-- Data --
● ● ●

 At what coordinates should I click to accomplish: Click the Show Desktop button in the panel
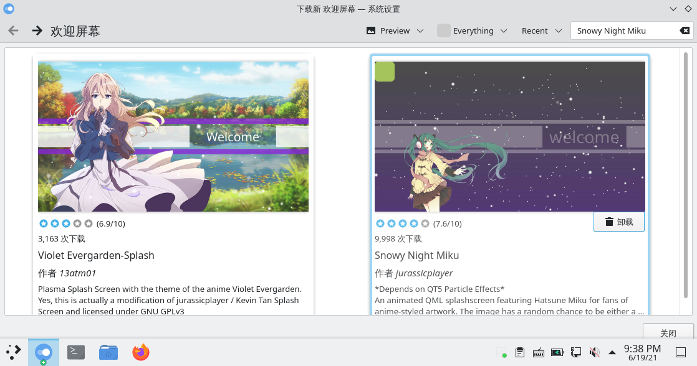pyautogui.click(x=681, y=352)
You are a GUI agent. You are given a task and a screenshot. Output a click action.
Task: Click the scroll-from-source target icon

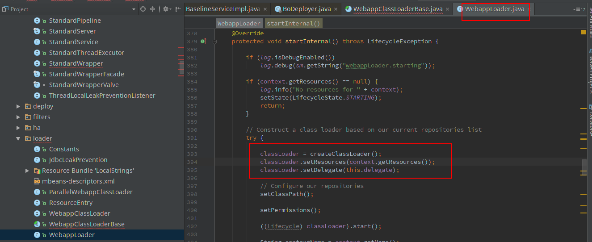click(143, 9)
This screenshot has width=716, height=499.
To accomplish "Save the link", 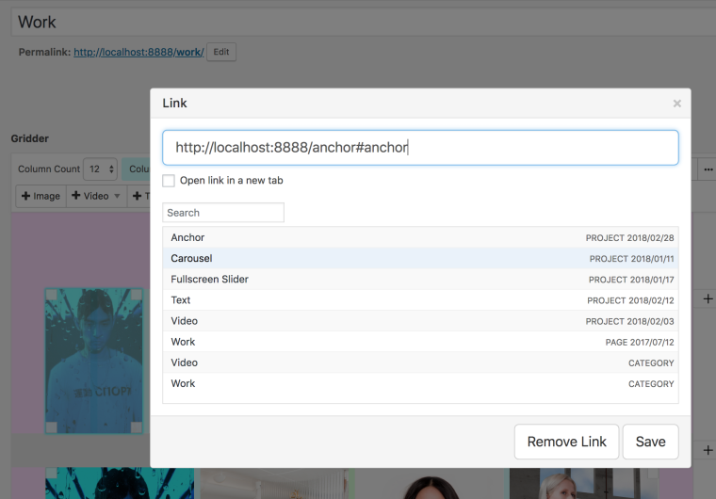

● ● ●

-- Activity --
Copy the line showing "You are a GUI" exactly, along with each line after it through the end of the material above. Pictures stay out.

-- Completed task --
You are a GUI agent. You are given a task and a screenshot. Output a click action.
Task: Click the scroll-from-source target icon

click(143, 9)
This screenshot has width=716, height=499.
To accomplish "Save the link", 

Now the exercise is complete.